(Items from a dataset)
● ● ● ● ● ● ●

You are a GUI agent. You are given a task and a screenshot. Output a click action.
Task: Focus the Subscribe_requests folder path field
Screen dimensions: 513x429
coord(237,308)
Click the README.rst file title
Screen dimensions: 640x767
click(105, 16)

● ● ● ● ● ● ●

Only the lines from the one containing "Task: Focus the" through the final line of the records above should be printed, exactly as they stand.

● Task result:
Task: Focus the Subscribe_requests folder path field
Screen dimensions: 513x429
coord(237,308)
Click the README.rst file title
Screen dimensions: 640x767
click(105, 16)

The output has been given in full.